ELENA ZARATE-BUSTAMANTE and LEONORA SAVET CATABIAN, complainants, vs. ATTY. FLORENTINO G. LIBATIQUE, respondent.

D E C I S I O N

QUISUMBING, J.:

Before us is a complaint for disbarment filed by Elena Zarate-Bustamante and Leonora Savet-Catabian against Atty. Florentino G. Libatique, received by the Office of the Bar Confidant on December 14, 1998.  Complainants allege that respondent, as their counsel, neglected to inform them of the status of a case for partition they had earlier filed, which resulted to the loss of their share in the property subject of partition.

The antecedent facts are as follows:

Elena Zarate-Bustamante, Felicitas Zarate-Savet, and Florencio Zarate were children of Casimiro and Trinidad Zarate.[1] The spouses Zarate owned a parcel of land in Bauang, La Union, with an area exceeding 3,000 square meters.[2] Casimiro donated the land to Florencio in 1944.[3]

In 1974, with respondent as counsel, Bustamante and Savet filed an action seeking partition of the land before Branch 4 of the then Court of First Instance of Bauang, La Union, docketed as Civil Case No. 155-BG.  Defendant therein was Florencio Zarate.  On October 2, 1975 the CFI ordered the parties to voluntarily partition the property, inasmuch as all three siblings have a right to the land.

■ **Recorded information**
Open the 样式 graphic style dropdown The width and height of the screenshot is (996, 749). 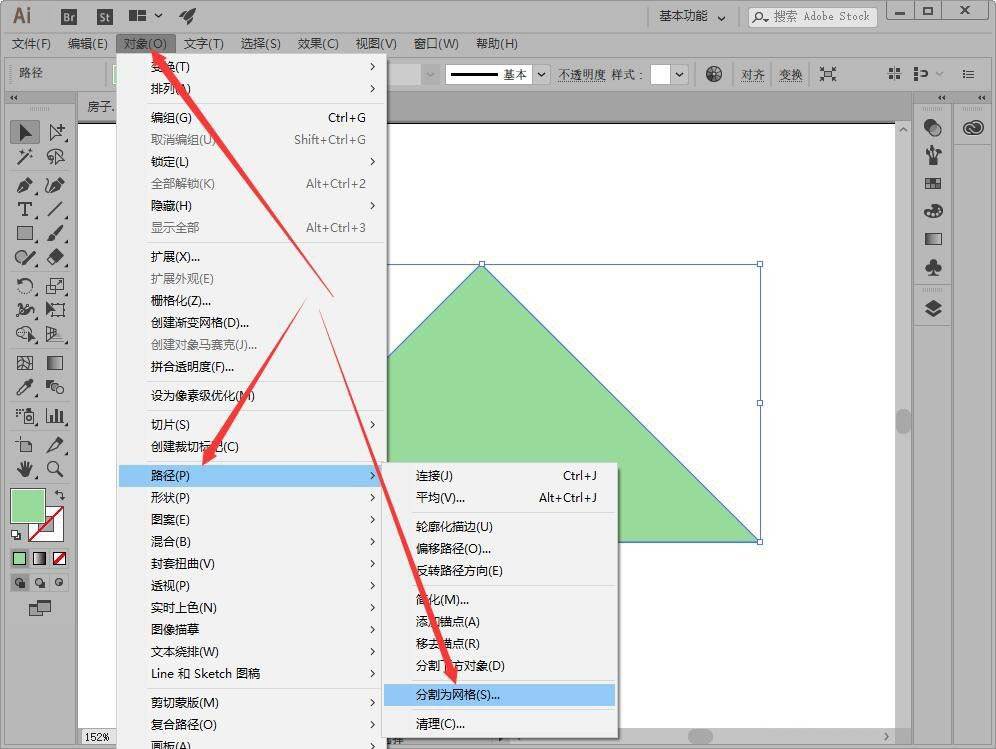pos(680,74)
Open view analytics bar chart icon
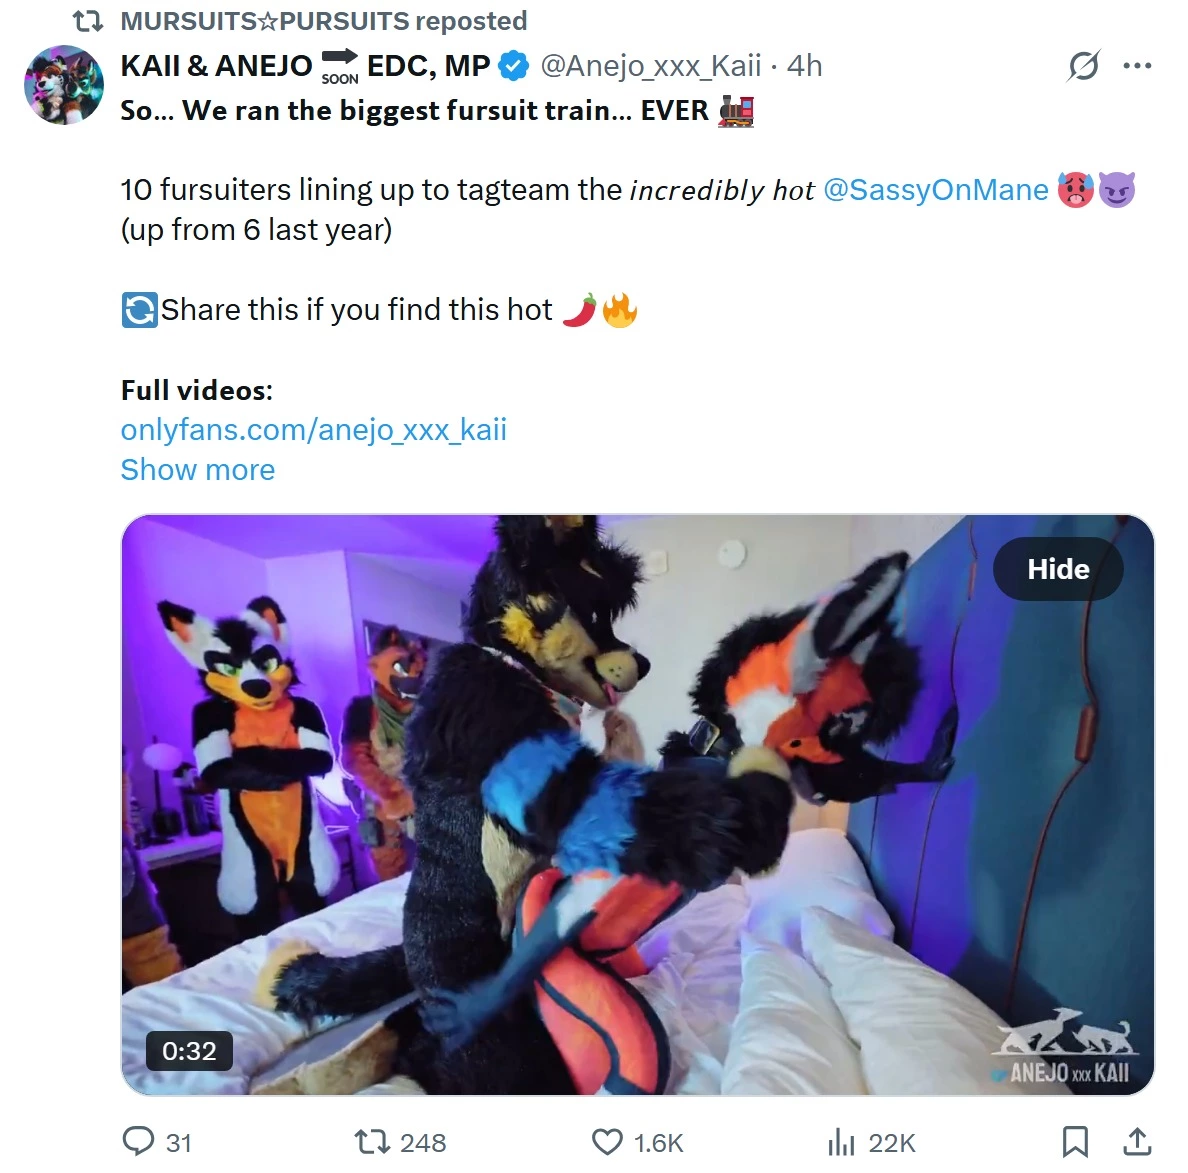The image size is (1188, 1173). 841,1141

■ **Aim 1**
From the court decision, return the passage starting with "The antecedent facts" and going on through "to the land.".
■ **Aim 2**
According to the court decision, on what date did the Court of First Instance order the parties to voluntarily partition the property?
The listing has no connection to the court decision.

■ **Exercise response 1**
The antecedent facts are as follows:

Elena Zarate-Bustamante, Felicitas Zarate-Savet, and Florencio Zarate were children of Casimiro and Trinidad Zarate.[1] The spouses Zarate owned a parcel of land in Bauang, La Union, with an area exceeding 3,000 square meters.[2] Casimiro donated the land to Florencio in 1944.[3]

In 1974, with respondent as counsel, Bustamante and Savet filed an action seeking partition of the land before Branch 4 of the then Court of First Instance of Bauang, La Union, docketed as Civil Case No. 155-BG.  Defendant therein was Florencio Zarate.  On October 2, 1975 the CFI ordered the parties to voluntarily partition the property, inasmuch as all three siblings have a right to the land.

■ **Exercise response 2**
October 2, 1975